Советский период оставил нам лужу на месте взорванного храма Христа Спасителя, а литературное пространство покрылось мертвенным сухостоем. Практически не сохранилось ни одной русской семьи, которая бы жила на протяжении всего XX в. на одном месте, в одном доме. Не осталось, ни старинных могил, ни обычаев, ни традиций, ни навыков, ни умений. Совсем ничего не осталось. Потому и нечего было передавать последующим поколениям, кроме гор оружия и бессчетных бочек с отравляющими веществами.

Рассматривая правящий слой (начальников) и обслуживающий его персонал (народных поэтов и артистов, академиков и режиссеров), как «быдло», Солженицын прекрасно сознавал свое провиденциальное значение в качестве голоса правды (в мессианизме его упрекали даже соратники по борьбе с тоталитарным режимом). Свои упования о благополучной, процветающей России он связывал с «простым человеком», а точнее с мифом о «простом человеке». Но ведь все тоталитарные режимы были продуктами деятельности как раз «простых людей», выдвинувшихся из социальных низов и отличающихся бойцовским характером. Конечно, в стране, в качестве единичных явлений оставались уникумы, сумевшие сохранить человеческое достоинство, а в своей душе — «образ Божий». Но такие люди обычно находились на самой дальней периферии жизни советского общества. Возможно, великий писатель мечтал о святых и праведниках, которые своей образцово скромной жизнью являлись бы непоколебимыми авторитетами для общества и служили бы остальным людям примерами для подражания.

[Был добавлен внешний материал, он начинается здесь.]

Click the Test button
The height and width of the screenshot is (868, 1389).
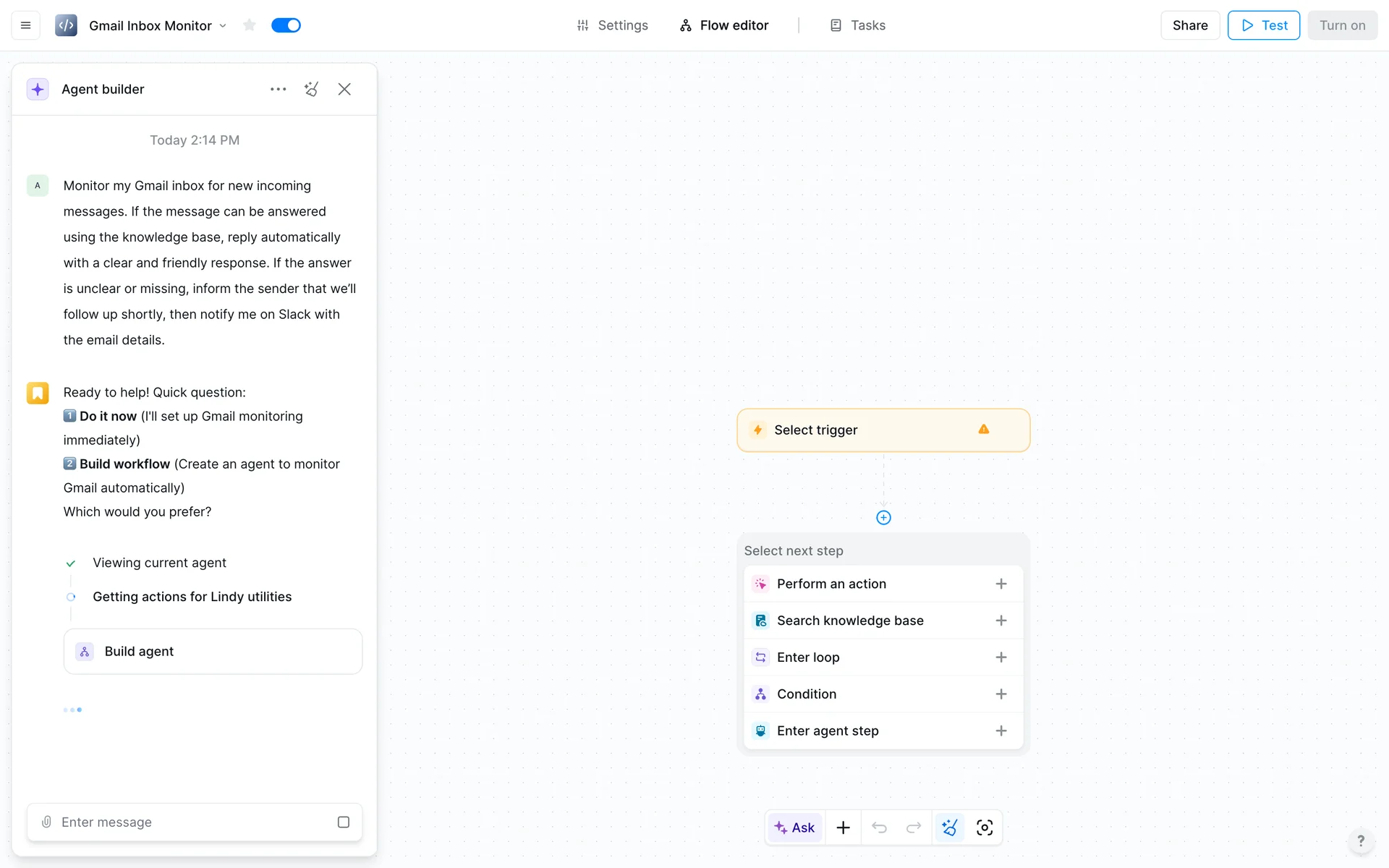1263,25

Но ведь обществом кто-то должен реально управлять: праведник же предпочтет сидеть в тихом скиту, посвящая свою жизнь постам и молитвам. Поэтому, фактически, Солженицын мечтал, как и Л. Н. Толстой, об опрощении общества, чей интеллектуально-психический уровень в 70-е годы и без того находился на крайне низком уровне.

В условиях, когда подчиняться «быдлу» противно, а порядочные люди оказываются на обочине жизни и не имеют опыта воздействия на процессы, происходящие в разных сферах жизнедеятельности общества, застой становится просто неизбежным явлением. С середины 70-х годов и до середины 80-х у руля власти пребывали больные и беспомощные старики, страдающие маразмом. В то же время, с развитием телекоммуникационных систем, функции политика в качестве публичной фигуры резко усложнились. Десятки миллионов людей, не выходя из своих жилищ, теперь могли видеть эти «фигуры». И что же они видели? Ведь на генсека, председателя правительства или Госплана просто нельзя было смотреть без сострадания или неловкости. Старцы со вставными челюстями и дрожащими коленями производили жалкое впечатление. Все свои жалкие силы эти старцы тратили на борьбу с собственной немощью.